» Recorded information
______________________________
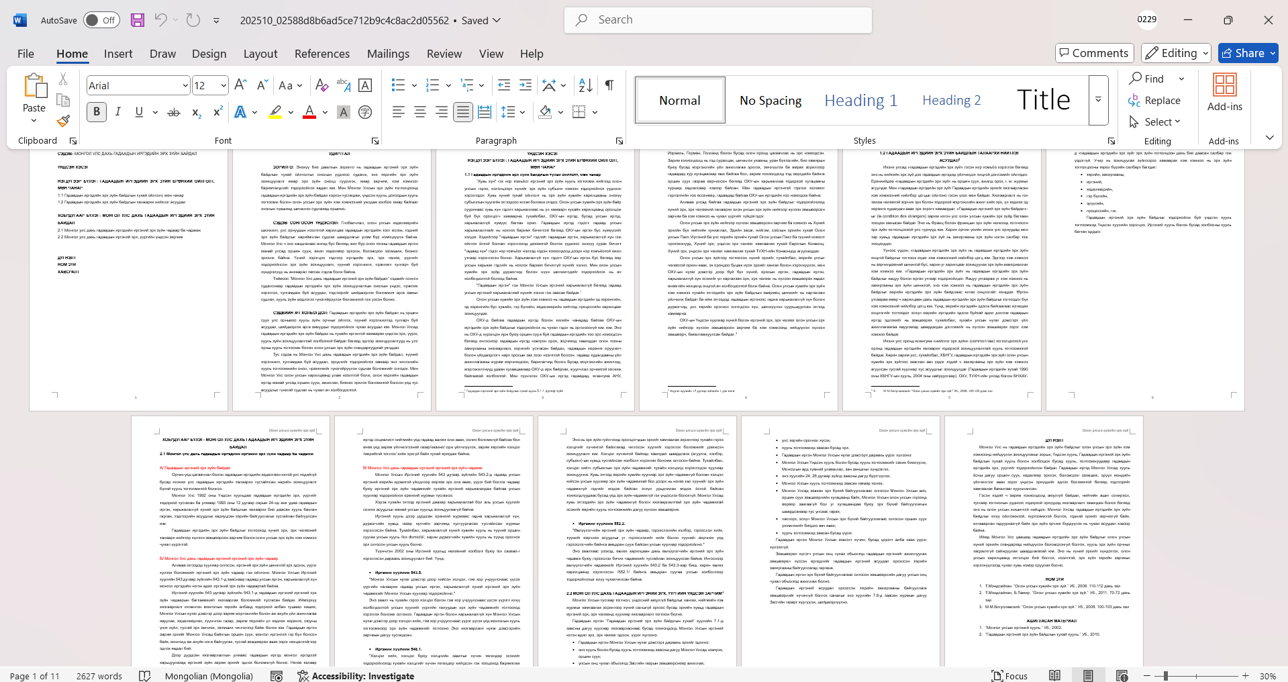Viewport: 1288px width, 682px height.
Task: Sort the selected text alphabetically
Action: (x=585, y=85)
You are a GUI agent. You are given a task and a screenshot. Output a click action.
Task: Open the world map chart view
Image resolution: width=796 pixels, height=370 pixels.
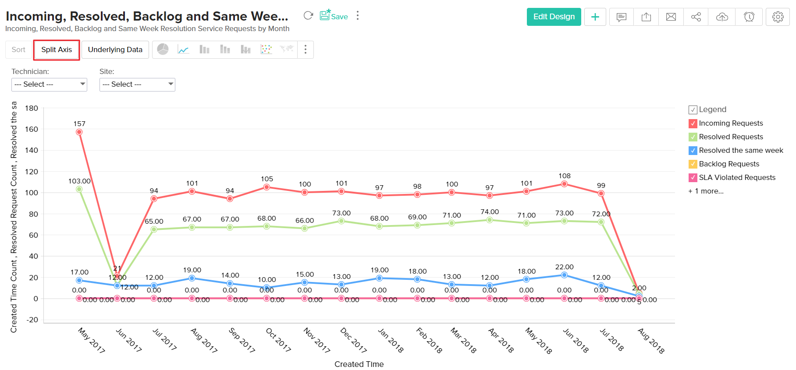click(286, 49)

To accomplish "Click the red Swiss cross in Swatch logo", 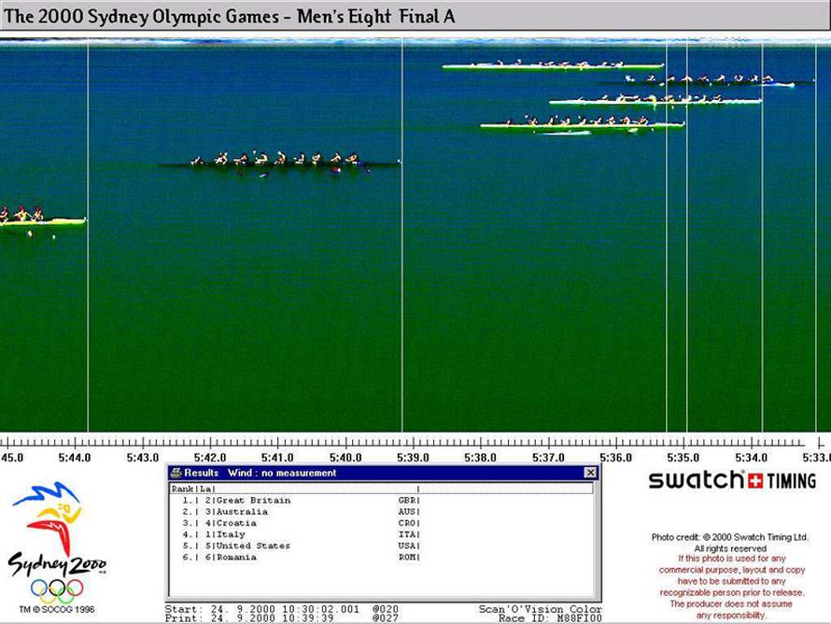I will pyautogui.click(x=754, y=480).
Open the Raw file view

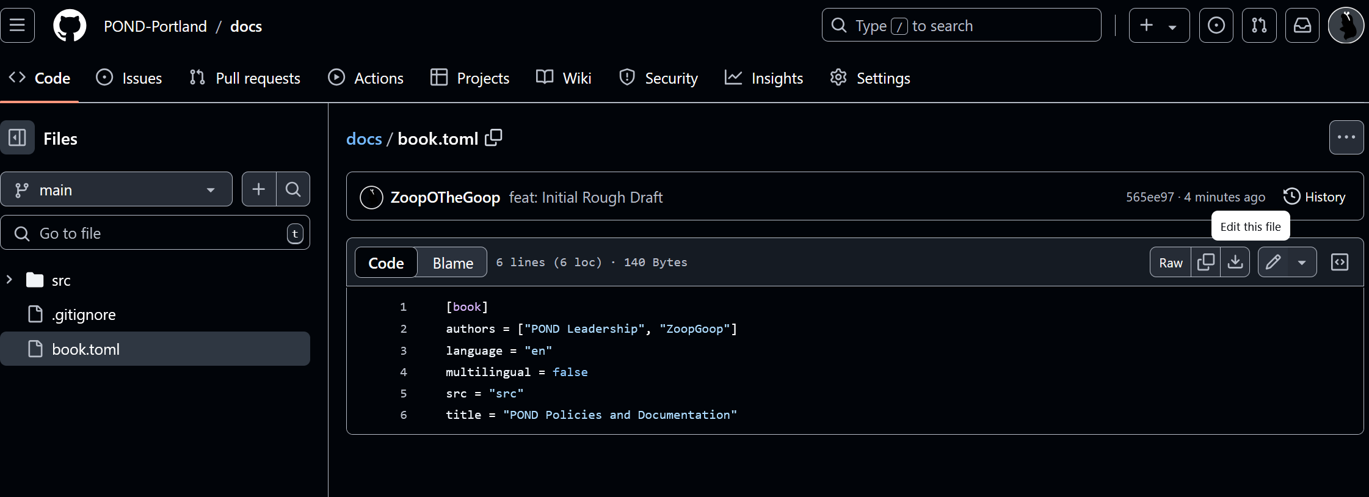(x=1171, y=263)
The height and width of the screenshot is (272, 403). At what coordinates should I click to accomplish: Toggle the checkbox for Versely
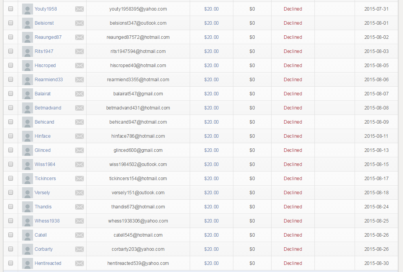(x=11, y=193)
______________________________
Begin at the line that contains "The height and" and stop at the end of the records. Rescale these lines, requests included, by multiplying every coordinate in the answers by 0.4 and rounding to whole numbers with halves going up, and leave the pictures out.

The height and width of the screenshot is (272, 403). At what coordinates should I click to accomplish: Toggle the checkbox for Versely
(x=4, y=77)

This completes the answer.